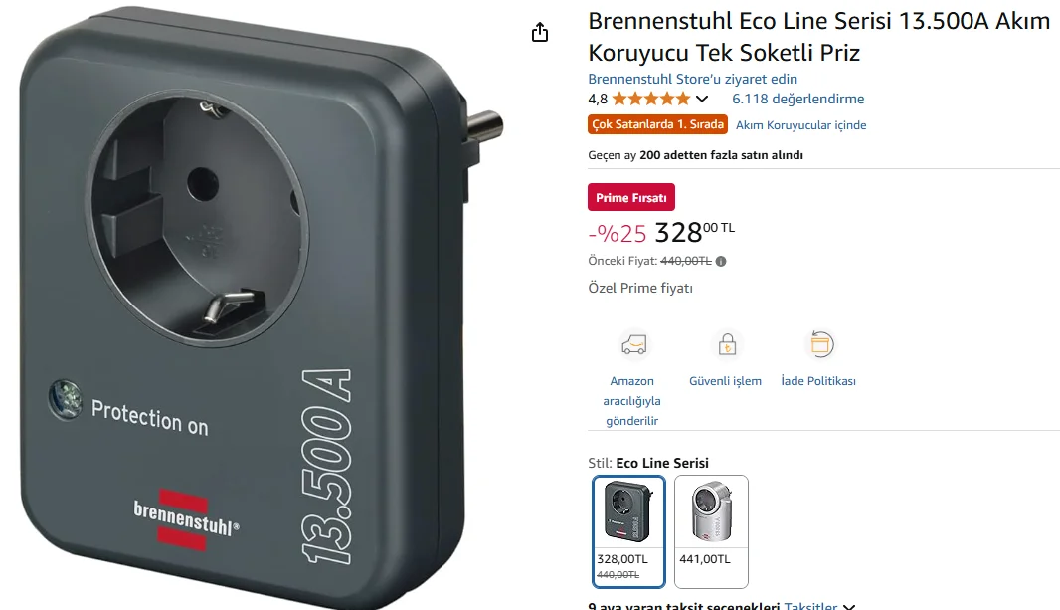Visit the Brennenstuhl Store link
The height and width of the screenshot is (610, 1060).
point(692,79)
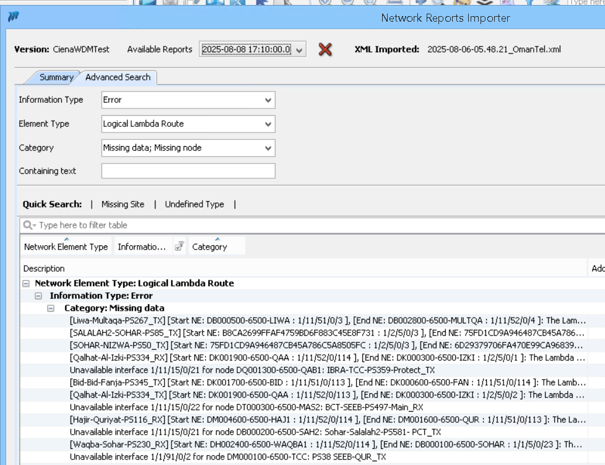Collapse the Category: Missing data group
This screenshot has width=605, height=465.
(50, 308)
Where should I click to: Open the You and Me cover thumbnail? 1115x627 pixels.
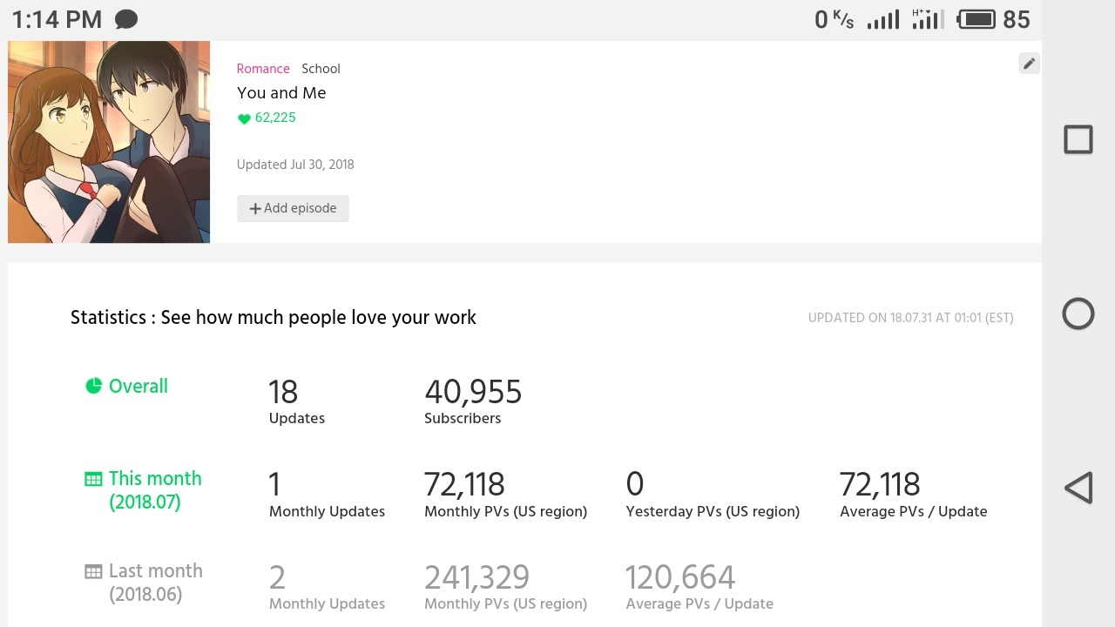tap(109, 142)

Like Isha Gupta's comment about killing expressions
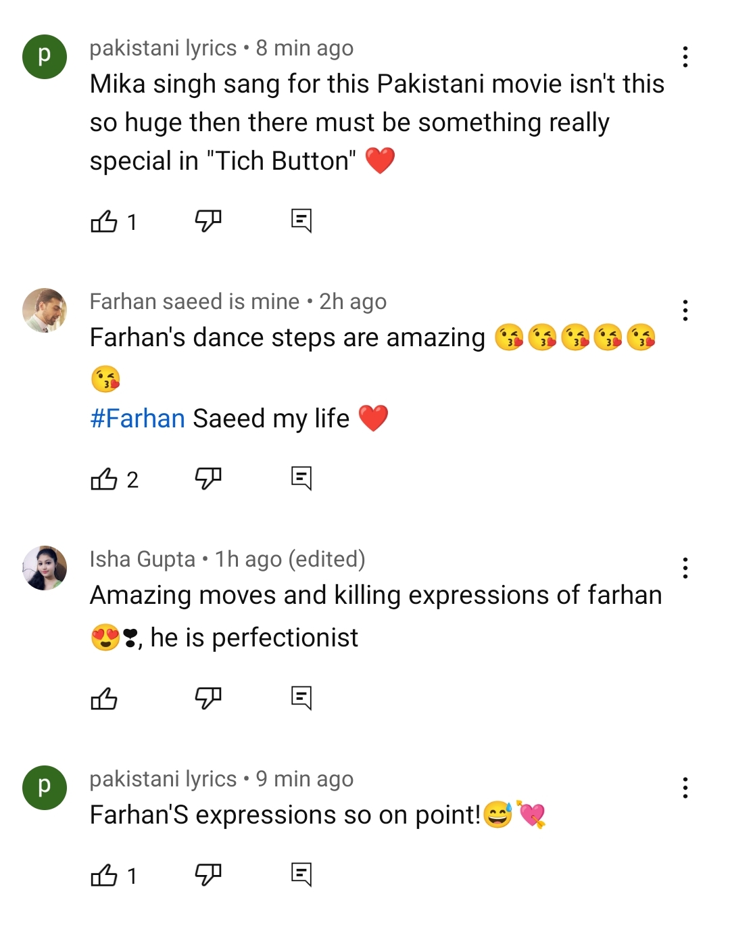105,696
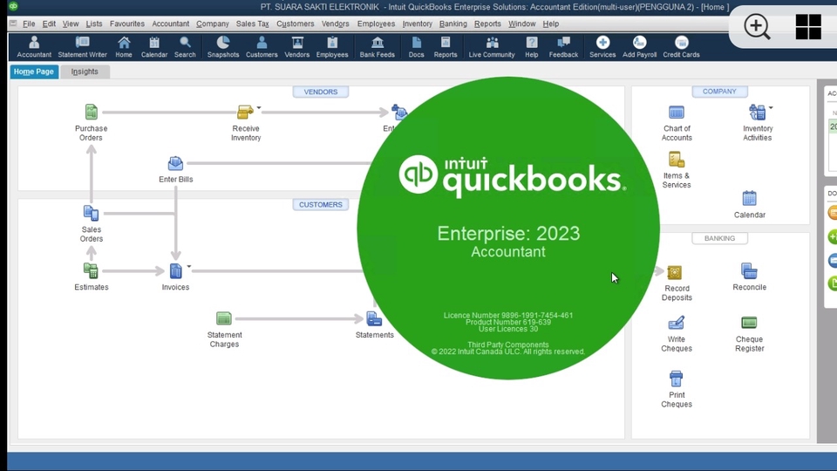Open the Reports menu
This screenshot has height=471, width=837.
point(487,24)
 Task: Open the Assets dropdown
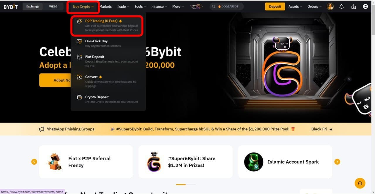point(295,6)
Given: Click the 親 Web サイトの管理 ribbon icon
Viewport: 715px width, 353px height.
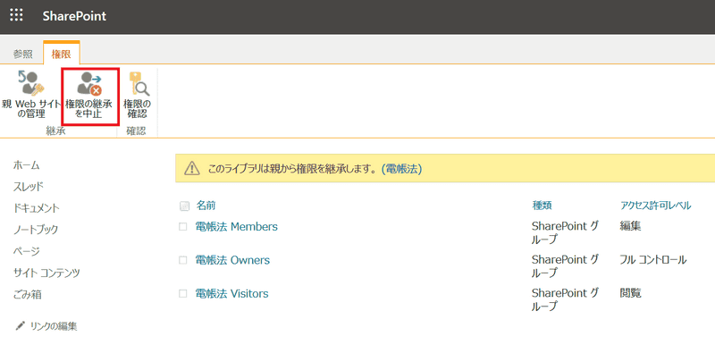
* * * *
§ **Exercise objective**:
Nothing but the lines from the line containing "Given: Click the 親 Web サイトの管理 ribbon icon" through the last line of the records above should be written out, exactly and without the pictures.

§ **Response area**:
Given: Click the 親 Web サイトの管理 ribbon icon
Viewport: 715px width, 353px height.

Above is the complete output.